Event, Experience, and Myth? (AKA, More Cohen)

This post may be more brief than my previous post differentiating two earlier components of Event and Experience (though I do not recall stating them both directly by name).

Cohen introduces a third way to interpret the Boxers, and it is a way in which I think is the most interesting, and closer to what historians try to dissect in regards to a book review: History as Myth. What this series brings to the table in particular is the idea that there is some history (eg. the Mythologized History), that seeks to answer a question with an answer that the writer themselves have projected. How this is different from regular history is that not only is this idea more based around ones personal feelings and circumstances of the time of writing, but (going to drag this word out here) regular history is often delivered by asking a question, researching that question, and then delivering the outcome that you find with complete acceptance that the history is what it is.

I find this interesting, because if there is one thing that I have always been taught, it’s that there is always more than one side of a story. In regards to history, there is never a definitive reason as to why something happened.

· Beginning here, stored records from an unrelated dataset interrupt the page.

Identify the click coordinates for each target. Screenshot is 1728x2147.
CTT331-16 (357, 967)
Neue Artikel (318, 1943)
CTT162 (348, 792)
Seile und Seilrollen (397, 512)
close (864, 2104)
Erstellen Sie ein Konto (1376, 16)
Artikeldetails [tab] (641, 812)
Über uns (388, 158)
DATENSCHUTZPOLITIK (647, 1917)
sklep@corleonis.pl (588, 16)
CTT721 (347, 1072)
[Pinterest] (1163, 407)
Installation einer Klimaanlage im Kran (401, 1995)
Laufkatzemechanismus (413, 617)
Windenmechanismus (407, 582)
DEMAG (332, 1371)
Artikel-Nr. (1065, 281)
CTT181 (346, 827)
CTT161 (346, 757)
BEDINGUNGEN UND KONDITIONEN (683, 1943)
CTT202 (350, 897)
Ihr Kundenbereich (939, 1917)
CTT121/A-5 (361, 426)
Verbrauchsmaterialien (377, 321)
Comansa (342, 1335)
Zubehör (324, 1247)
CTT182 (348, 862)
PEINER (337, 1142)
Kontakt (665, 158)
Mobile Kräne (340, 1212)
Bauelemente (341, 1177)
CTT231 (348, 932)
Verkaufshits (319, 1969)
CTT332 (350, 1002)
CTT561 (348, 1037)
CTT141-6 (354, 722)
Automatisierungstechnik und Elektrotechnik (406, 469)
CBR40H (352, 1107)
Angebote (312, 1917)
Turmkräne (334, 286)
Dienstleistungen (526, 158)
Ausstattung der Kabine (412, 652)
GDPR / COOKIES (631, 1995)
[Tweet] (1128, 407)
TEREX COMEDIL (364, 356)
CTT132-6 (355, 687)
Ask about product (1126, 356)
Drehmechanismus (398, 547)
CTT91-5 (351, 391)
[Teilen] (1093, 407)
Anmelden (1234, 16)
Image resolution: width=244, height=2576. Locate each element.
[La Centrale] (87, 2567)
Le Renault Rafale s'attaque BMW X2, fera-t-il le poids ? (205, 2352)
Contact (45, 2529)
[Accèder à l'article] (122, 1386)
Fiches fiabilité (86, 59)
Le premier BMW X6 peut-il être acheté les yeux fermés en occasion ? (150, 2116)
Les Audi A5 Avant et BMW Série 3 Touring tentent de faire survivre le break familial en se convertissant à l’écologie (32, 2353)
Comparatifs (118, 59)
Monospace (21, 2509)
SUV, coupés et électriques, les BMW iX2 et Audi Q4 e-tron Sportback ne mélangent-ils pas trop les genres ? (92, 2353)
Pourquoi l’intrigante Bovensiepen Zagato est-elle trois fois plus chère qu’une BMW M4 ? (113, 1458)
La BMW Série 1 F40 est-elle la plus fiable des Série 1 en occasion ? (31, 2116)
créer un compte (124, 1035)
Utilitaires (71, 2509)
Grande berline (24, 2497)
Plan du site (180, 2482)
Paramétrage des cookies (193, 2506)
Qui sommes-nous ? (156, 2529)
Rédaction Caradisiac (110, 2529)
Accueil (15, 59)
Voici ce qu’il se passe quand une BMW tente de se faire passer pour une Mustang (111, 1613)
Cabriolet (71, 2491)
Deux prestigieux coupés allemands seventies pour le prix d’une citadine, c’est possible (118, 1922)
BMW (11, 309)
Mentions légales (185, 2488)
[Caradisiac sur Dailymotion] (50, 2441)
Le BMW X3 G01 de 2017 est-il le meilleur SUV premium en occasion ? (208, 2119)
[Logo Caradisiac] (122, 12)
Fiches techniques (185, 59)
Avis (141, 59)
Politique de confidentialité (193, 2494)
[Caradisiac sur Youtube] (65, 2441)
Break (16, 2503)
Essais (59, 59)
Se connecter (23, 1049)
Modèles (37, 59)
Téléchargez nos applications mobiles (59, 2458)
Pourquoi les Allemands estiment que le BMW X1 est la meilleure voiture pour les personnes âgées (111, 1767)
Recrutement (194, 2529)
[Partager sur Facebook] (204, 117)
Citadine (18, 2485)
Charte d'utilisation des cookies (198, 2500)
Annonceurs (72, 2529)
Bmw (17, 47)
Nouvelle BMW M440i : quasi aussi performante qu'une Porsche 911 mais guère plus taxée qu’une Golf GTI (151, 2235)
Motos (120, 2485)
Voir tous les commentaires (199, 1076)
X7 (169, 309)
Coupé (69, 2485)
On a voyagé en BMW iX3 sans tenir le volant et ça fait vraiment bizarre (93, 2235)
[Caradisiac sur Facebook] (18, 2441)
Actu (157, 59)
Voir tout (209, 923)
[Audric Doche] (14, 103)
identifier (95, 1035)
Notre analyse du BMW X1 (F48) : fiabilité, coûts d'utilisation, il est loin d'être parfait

Yes, history often generalizes a country or society so they can explain a conflict or event in a way that makes sense, but we as people are something of an enigma. I’ll stray from history for a brief moment and bring in some psychology for the sake of an argument. It’s truly difficult to explain why people do the things they do; often only they know why they do it, and sometimes even they don’t know why they are doing it. What does that have to do with history? Essentially, History will compile the most significant and important actions that embody an event or circumstance, and minor details will be thrown to the wayside. Details will be left out of history if historians believe that those details can be left out without damaging the overall event or causing a grand-scale outcry of “What happened to so-and-so event?”

That to me begs the question “What is more important: Reaching a logical conclusion? Or telling the entire truth?”